Quelle longue absence ! J'ai cru devenir fou, à t'attendre tous les jours à notre table ! Pardonne ce silence prolongé. Mes deux semaines de stage m'ont permis de me ressourcer, me forçant parfois à délaisser la blogosphère. Humm... De toute façon, me revoilà, fraîche et dispose, pour cette dernière semaine avant les vacances ! Nous gratifieras-tu tout de même d'un article relatant ta formation ? J'hésite. Il y a beaucoup de choses à en dire et en même temps... Rien ! C'est très clair, très très clair ! Je te reconnais bien là ! Bref... Comment se sont déroulées tes retrouvailles avec les élèves ?
Très bien. Cela m'a d'ailleurs aidé à réaliser que je suis VRAIMENT maîtresse.Parce que tu n'as pas encore réalisé ?! Si, si, mais enfin, disons que j'en prends conscience un peu plus chaque jour. Vendredi après-midi, je suis retournée à l'école. Même si j'étais encore en stage officiellement, la circo' nous a demandé d'y faire un saut, pour prendre connaissance de toutes les ressources de l'établissement et éventuellement commencer à préparer notre retour. Bref. Afin de discuter avec mon remplaçant, rejoignant ma classe, je dois traverser une partie de la cour.
Il est aux environ de 12 h 30, soit l'heure où tous les Cycle 3 se déchaînent. Quand je passe dans l'allée, je vois de loin la petite Louise s'exciter comme une puce : "Yyyyyyyyya la maîîîîîîîîîîîîîîîîtreeeeesse !". J'esquisse un sourire amusé (et ravi intérieurement, il faut bien le dire...) et vois débarquer une dizaine de mes élèves, hurlant des "Maîîîtreeeesse !!!" à la limite de l'hystérie. - Raaa, Maîîîîtresse, vous nous avez trop manqué ! - C'était bien, Maîtresse, votre stage ? - Et vous avez appris quoi ? - Ca va bien, Maîtresse ? - Vous venez nous faire classe cet après-midi ?
J'explique que non, c'est encore le remplaçant pour aujourd'hui mais je serai de retour lundi. J'entends des "oooh" de déception. Hihihi... Oui, je sais ce que tu penses... C'est du fayotage mais c'est bien agréable quand même ! Chargée des commandes de matériel que je viens de recevoir (enfiiiin !), j'indique aux gamins que j'ai fort à faire et quitte mes admirateurs avec des étoiles dans les yeux. Dans l'allée, j'ai le sourire aux lèvres. J'ai l'impression de rentrer chez moi. D'appartenir à quelque part.
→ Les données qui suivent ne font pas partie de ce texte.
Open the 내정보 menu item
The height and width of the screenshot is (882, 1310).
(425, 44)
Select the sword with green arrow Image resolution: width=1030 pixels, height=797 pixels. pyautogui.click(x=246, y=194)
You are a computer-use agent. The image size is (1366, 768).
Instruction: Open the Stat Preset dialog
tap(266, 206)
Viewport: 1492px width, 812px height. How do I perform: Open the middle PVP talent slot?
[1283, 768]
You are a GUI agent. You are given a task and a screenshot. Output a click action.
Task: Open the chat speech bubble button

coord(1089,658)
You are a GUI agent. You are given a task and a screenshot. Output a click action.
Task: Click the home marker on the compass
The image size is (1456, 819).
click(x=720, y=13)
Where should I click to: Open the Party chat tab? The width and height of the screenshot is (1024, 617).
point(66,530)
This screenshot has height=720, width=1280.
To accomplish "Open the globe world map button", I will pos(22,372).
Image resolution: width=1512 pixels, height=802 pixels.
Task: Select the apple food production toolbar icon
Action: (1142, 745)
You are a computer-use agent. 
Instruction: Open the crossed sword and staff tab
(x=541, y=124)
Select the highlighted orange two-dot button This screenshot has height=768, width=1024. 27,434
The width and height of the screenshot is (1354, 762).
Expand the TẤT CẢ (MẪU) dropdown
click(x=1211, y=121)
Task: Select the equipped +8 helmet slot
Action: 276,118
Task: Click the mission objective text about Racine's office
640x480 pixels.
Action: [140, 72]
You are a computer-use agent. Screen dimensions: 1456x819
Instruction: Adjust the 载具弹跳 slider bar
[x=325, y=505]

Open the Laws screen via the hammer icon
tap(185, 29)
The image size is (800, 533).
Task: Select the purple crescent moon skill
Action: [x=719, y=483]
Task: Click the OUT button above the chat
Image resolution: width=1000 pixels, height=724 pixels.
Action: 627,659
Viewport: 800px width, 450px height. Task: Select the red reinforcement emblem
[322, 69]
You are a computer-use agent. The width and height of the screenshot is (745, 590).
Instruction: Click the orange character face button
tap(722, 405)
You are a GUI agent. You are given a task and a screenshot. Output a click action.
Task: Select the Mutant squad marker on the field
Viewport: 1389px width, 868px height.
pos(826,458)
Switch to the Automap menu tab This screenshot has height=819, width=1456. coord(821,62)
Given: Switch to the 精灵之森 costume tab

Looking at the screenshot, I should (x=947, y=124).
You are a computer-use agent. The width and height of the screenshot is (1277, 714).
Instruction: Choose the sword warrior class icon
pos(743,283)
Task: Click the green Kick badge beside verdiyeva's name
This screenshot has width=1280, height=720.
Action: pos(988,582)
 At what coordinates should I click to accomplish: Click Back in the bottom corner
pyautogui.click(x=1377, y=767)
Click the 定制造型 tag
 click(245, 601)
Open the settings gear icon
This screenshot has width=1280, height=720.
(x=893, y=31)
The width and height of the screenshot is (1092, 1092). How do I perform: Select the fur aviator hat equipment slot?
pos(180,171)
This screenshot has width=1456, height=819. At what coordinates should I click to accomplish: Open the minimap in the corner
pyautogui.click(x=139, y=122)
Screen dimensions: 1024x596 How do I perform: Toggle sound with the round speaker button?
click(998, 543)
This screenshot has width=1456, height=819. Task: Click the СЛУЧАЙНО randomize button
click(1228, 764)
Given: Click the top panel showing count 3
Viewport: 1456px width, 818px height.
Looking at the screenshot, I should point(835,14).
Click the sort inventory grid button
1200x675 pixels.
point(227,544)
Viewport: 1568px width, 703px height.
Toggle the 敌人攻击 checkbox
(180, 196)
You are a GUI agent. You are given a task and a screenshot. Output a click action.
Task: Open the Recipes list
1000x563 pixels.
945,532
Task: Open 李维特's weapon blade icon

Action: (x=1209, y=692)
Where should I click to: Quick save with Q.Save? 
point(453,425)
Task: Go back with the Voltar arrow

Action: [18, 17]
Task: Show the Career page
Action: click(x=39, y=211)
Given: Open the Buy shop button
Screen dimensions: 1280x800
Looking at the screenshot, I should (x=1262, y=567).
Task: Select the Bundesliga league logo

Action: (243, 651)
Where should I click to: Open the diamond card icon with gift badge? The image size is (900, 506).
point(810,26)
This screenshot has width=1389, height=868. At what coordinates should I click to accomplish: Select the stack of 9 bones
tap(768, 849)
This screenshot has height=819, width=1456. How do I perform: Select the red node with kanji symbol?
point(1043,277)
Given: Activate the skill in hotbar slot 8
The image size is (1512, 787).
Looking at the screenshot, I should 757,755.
Bouhouhouhhhh, moi c'est l'inverse.Je suis la maîtresse de personne! Quand la titulaire passe dans l'école les enfants s'écrient, tournés vers ELLE : "hoooo, maîtresssseee!!!" et ça me bouffe de les voir si contents de la voir, elle.Je suis déracinée, nomade, éternelle "remplaçante" aux yeux des enfants, je n'appartiens nulle part...
En plein avec toi. Qu'est-ce que ça a du te remplir de joie et "disons-le d'une certaine fierté," tout ce petit monde qui te dit que tu lui as manqué. J'attends la suite de ton roman "maîtress".Bisous Boisette.